→ GIVEN INSTRUCTION
In the material, swap "logo" for "icon" and give again only the lines between the one holding "You are a GUI" and the one holding "[x=44, y=18]", inclusive, with everything else unchanged. Leave the pictures out of your answer.

>> start INFORMATION PROVIDED

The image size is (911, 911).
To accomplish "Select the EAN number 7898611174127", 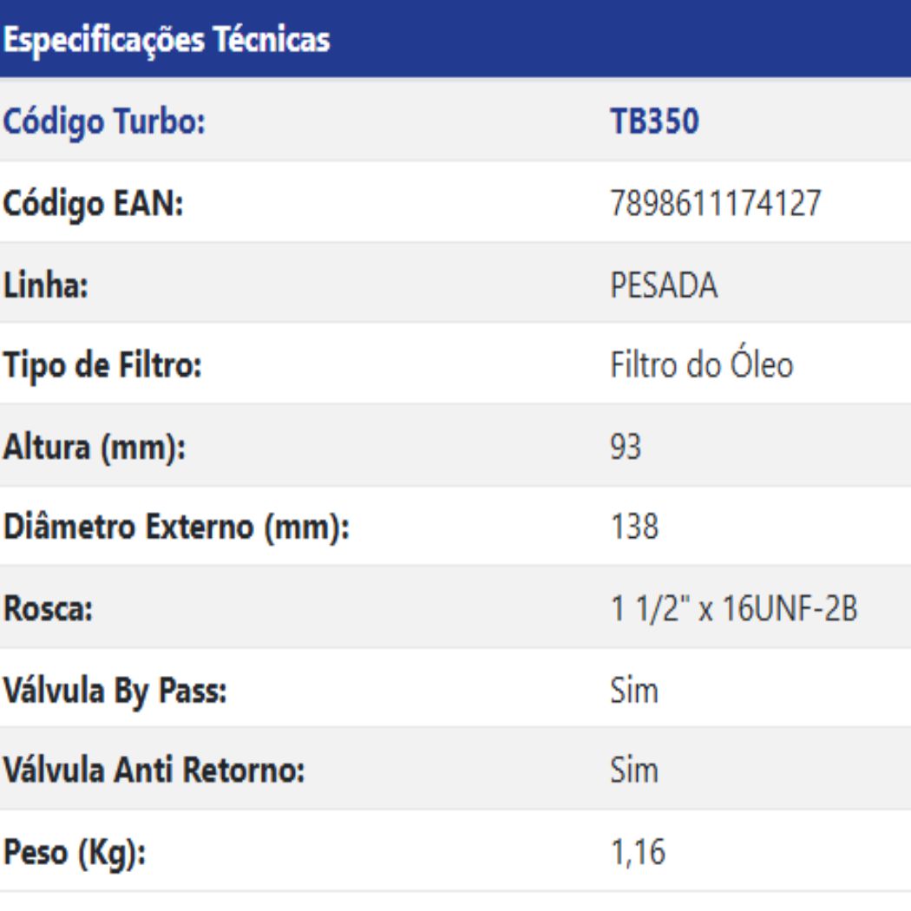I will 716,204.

>> end INFORMATION PROVIDED
>> start INFORMATION PROVIDED

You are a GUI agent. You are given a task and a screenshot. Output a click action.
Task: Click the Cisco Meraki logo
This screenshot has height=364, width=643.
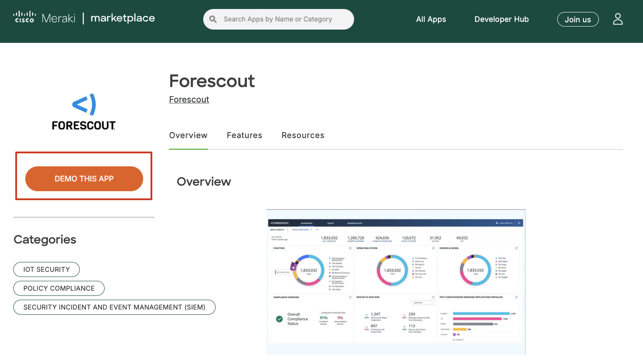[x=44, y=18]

>> end INFORMATION PROVIDED
>> start INFORMATION PROVIDED

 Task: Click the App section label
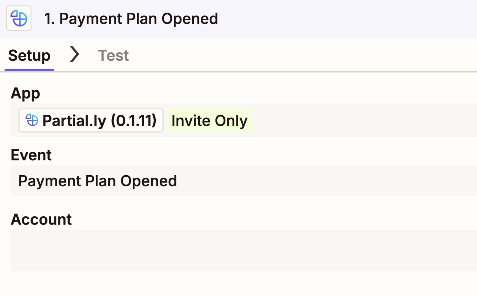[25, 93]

>> end INFORMATION PROVIDED

→ CORRECT ANSWER
You are a GUI agent. You are given a task and a screenshot. Output a click action.
Task: Click the Cisco Meraki icon
This screenshot has height=364, width=643.
[x=44, y=18]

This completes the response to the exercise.